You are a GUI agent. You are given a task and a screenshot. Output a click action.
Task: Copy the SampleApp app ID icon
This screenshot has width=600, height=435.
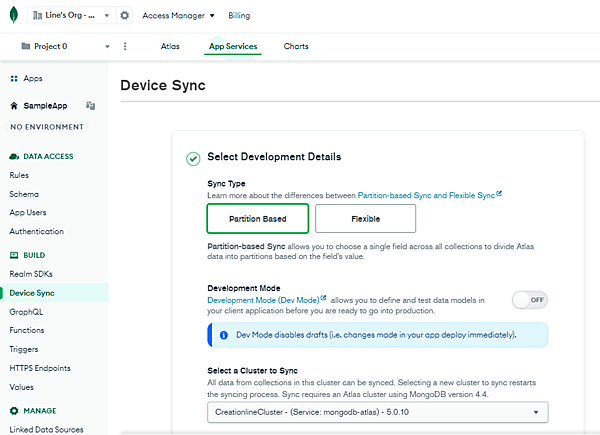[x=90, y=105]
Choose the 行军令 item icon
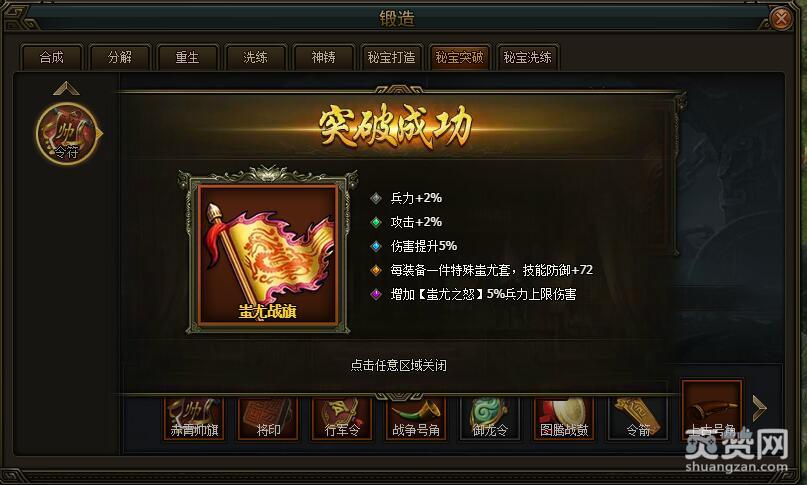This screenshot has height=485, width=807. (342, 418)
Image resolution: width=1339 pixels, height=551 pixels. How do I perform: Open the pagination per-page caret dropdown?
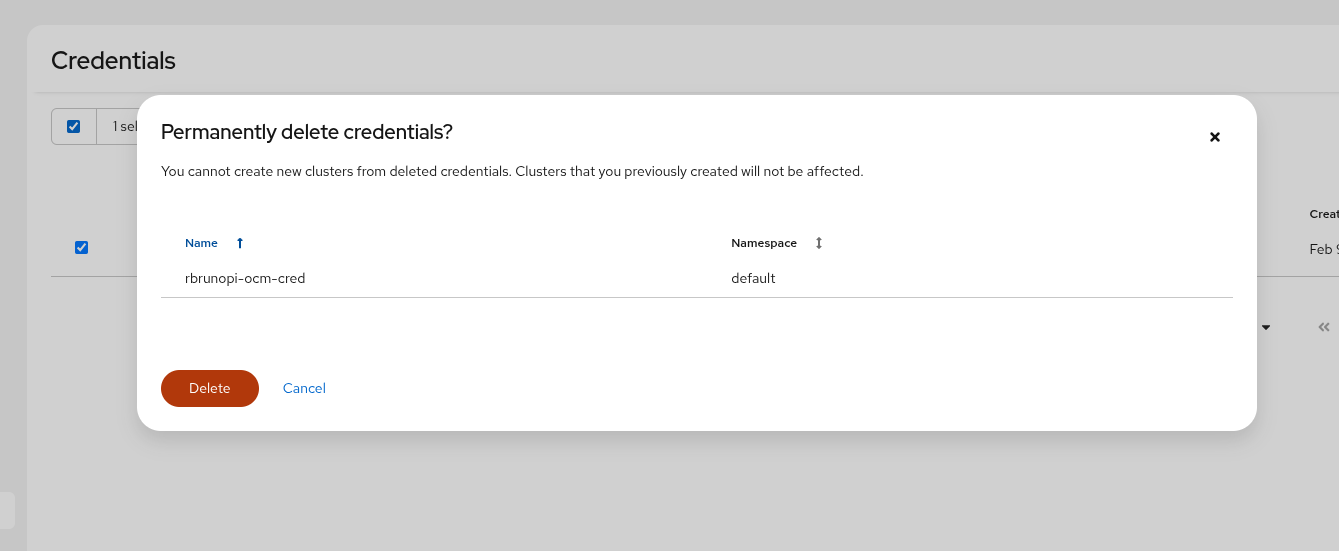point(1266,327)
□ □ □ □ □
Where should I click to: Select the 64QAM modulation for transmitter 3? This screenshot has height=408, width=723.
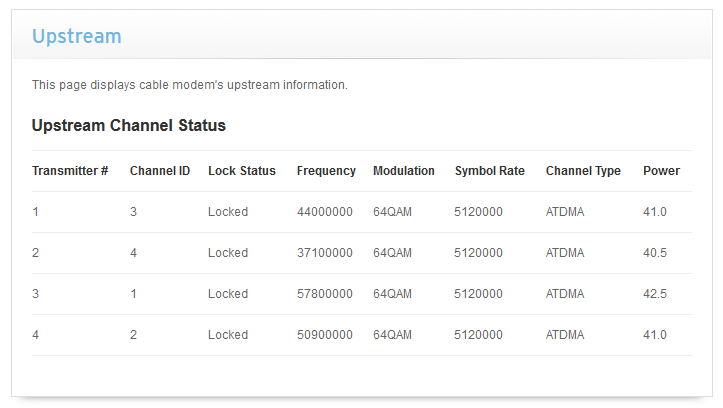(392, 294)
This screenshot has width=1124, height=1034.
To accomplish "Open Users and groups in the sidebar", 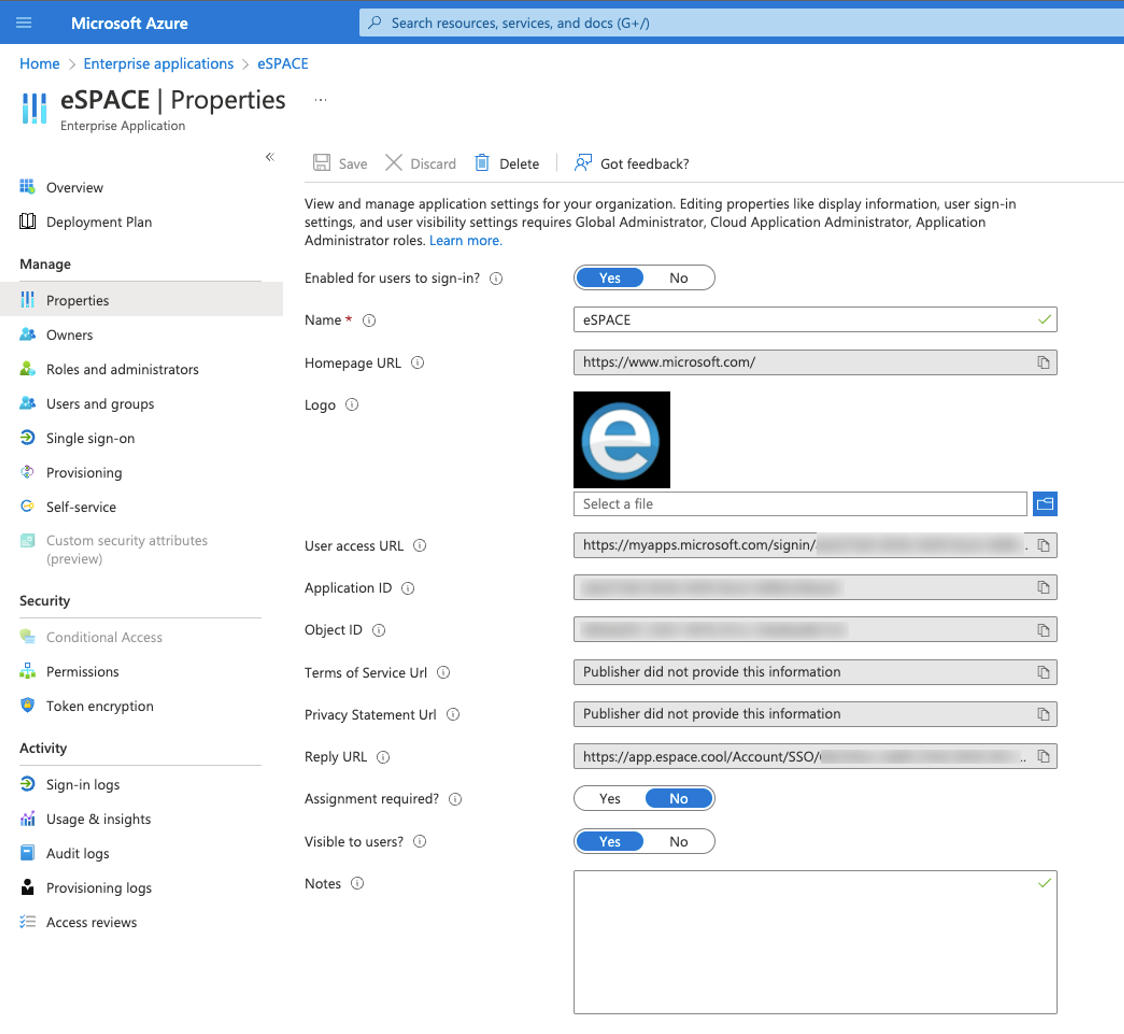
□ □ □ □ □
_BRIEF_
Print the data from the line containing "Choose the 行军令 item icon" through the line containing "point(1266,327)", including both of those lines, exactly as they appear. Omit the pictures.

_IN RESPONSE_
Choose the 行军令 item icon
This screenshot has height=485, width=807. (342, 418)
Image resolution: width=1339 pixels, height=551 pixels. How do I perform: Open the pagination per-page caret dropdown?
point(1266,327)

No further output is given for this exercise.